Mehrwertsteuer-Digitalpaket

Mit dem Mehrwertsteuer-Digitalpaket sollen Wettbewerbsverzerrungen im internationalen Umfeld verhindert und EU-weit einfachere Regelungen für die Umsatzsteuer ermöglicht werden. Zum 1. Juli 2021 traten die Änderungen im Zusammenhang mit der zweiten Stufe des Mehrwertsteuer-Digitalpakets in Kraft. Durch diese neuen Vorschriften verändern sich insbesondere die umsatzsteuerlichen Rahmenbedingungen für den Online-Handel. So wurden die Ortsvorschriften im Bereich des B2C-Versandhandels modifiziert (generelle Besteuerung am Ort des Verbrauchs), Betreiber elektronischer Schnittstellen in die Lieferkette bei bestimmten Online-Umsätzen eingebunden, neue Aufzeichnungspflichten für elektronische Plattformen eingeführt sowie das One-Stop-Shop-Verfahren (OSS-EU, einzige Anlaufstelle für innergemeinschaftliche Fernverkäufe und Dienstleistungen von EU-Unternehmen), das Import-One-Stop-Shop-Verfahren (IOSS, einzige Anlaufstelle für die Einfuhr von Gegenständen mit einem Sachwert von höchstens 150 Euro aus Drittlandsgebieten) und das OSS-Nicht-EU-Verfahren (einzige Anlaufstelle für Dienstleistungen von Unternehmen außerhalb der EU) erweitert bzw. neu eingeführt.

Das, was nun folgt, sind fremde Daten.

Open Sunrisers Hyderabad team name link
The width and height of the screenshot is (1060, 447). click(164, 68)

In diesem Zusammenhang entfiel zum 1. Juli 2021 auch die Befreiung von der Einfuhrumsatzsteuer für Waren in Kleinsendungen mit einem Wert bis zu 22 Euro. Mit der Streichung der Wertgrenze sollen faire Wettbewerbsbedingungen für EU-Unternehmen gesichert werden, denn bisher musste bei der Einfuhr von Warensendungen mit einem Wert bis zu 22 Euro aus Drittlandsgebieten keine Einfuhrumsatzsteuer bezahlt werden. Ab dem 1. Juli 2021 müssen grundsätzlich für alle Sendungen aus einem Drittland Zollanmeldungen abgegeben werden. Diese Aufgabe übernimmt in den meisten Fällen der Beförderer der Waren, also der zuständige Post- bzw. Kurierdienst oder der Onlinehändler selbst. Diese zahlen die fälligen Abgaben in der Regel unmittelbar an die Zoll- bzw. Steuerverwaltung.

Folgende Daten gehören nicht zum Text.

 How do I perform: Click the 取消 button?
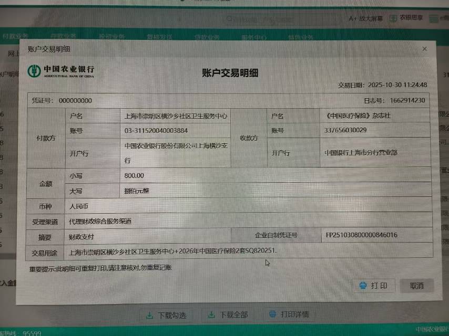[x=416, y=286]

Im Dezember 2021 haben sich die EU-Finanzministerinnen und -minister im Hinblick auf die von der KOM 2018 vorgeschlagene Aktualisierung der Vorgaben für die Mehrwertsteuersätze bzw. für die Anwendung ermäßigter Sätze geeinigt. Mit den neuen Vorschriften erhalten die Mitgliedstaaten einen größeren Spielraum bei der Gestaltung der Mehrwertsteuersätze. Gleichzeitig führen die aktualisierten Mehrwertsteuervorschriften zu einem größeren Einklang mit gemeinsamen klima- und gesundheitspolitischen Zielen sowie der Förderung der Digitalisierung in der EU.